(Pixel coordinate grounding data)
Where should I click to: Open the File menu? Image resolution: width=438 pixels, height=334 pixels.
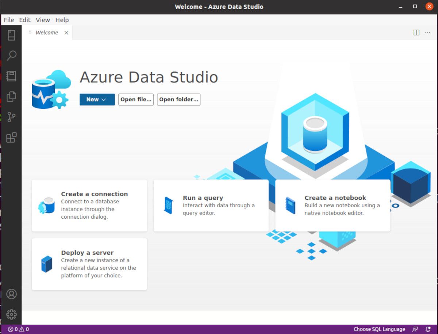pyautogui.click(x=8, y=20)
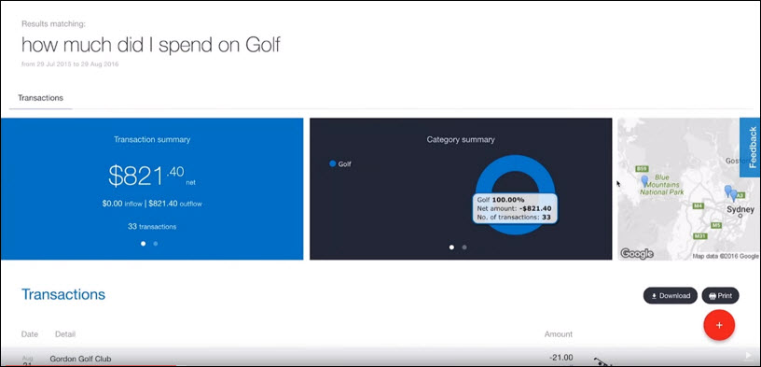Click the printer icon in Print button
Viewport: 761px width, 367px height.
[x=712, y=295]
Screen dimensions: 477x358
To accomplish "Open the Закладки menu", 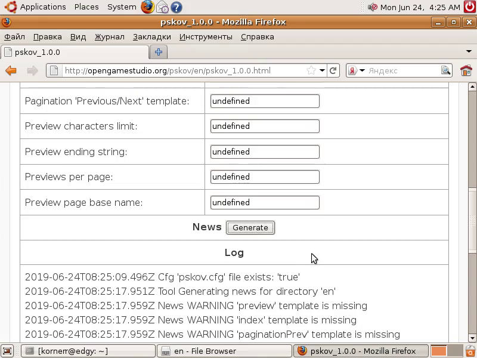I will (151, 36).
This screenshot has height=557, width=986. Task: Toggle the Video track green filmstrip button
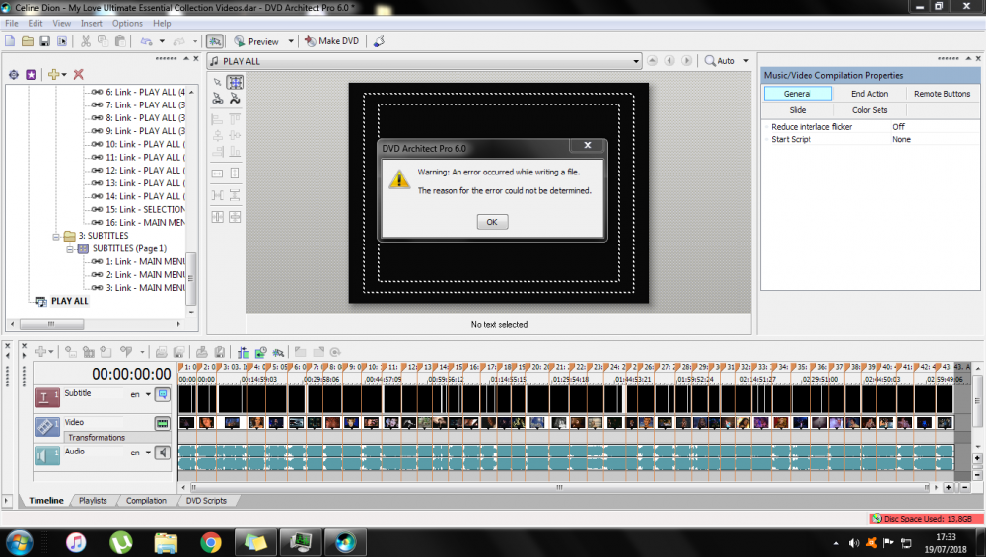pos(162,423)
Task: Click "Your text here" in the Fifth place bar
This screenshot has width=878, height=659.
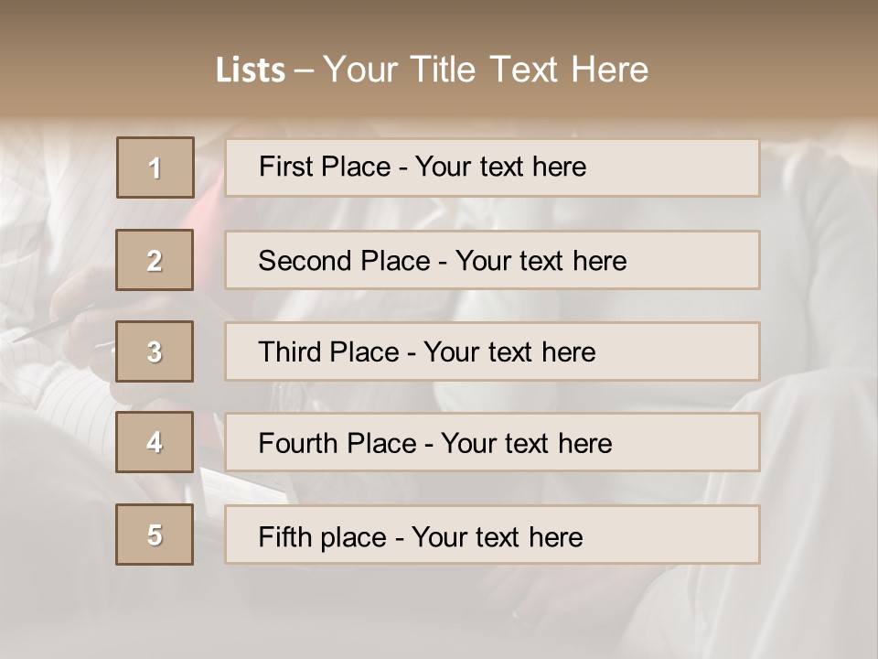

--

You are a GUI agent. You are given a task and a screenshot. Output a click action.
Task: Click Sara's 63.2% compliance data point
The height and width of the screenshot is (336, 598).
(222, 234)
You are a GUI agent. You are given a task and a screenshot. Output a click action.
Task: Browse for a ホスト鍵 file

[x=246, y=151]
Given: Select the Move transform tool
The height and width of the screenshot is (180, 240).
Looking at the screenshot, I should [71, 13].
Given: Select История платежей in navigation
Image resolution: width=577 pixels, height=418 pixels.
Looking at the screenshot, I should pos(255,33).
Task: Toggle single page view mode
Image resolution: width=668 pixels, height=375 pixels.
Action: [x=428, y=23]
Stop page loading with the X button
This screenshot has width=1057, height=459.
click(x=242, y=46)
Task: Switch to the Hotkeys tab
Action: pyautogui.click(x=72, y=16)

▶ WORK TO BE COMPLETED
Taking the lines above, repeat exactly those from the line that contains "Fifth place bar" through the line that contains "This screenshot has width=878, height=659.", and both of those lines as well. Include nothing else.

▶ FINISHED EXERCISE
Task: Click "Your text here" in the Fifth place bar
This screenshot has width=878, height=659.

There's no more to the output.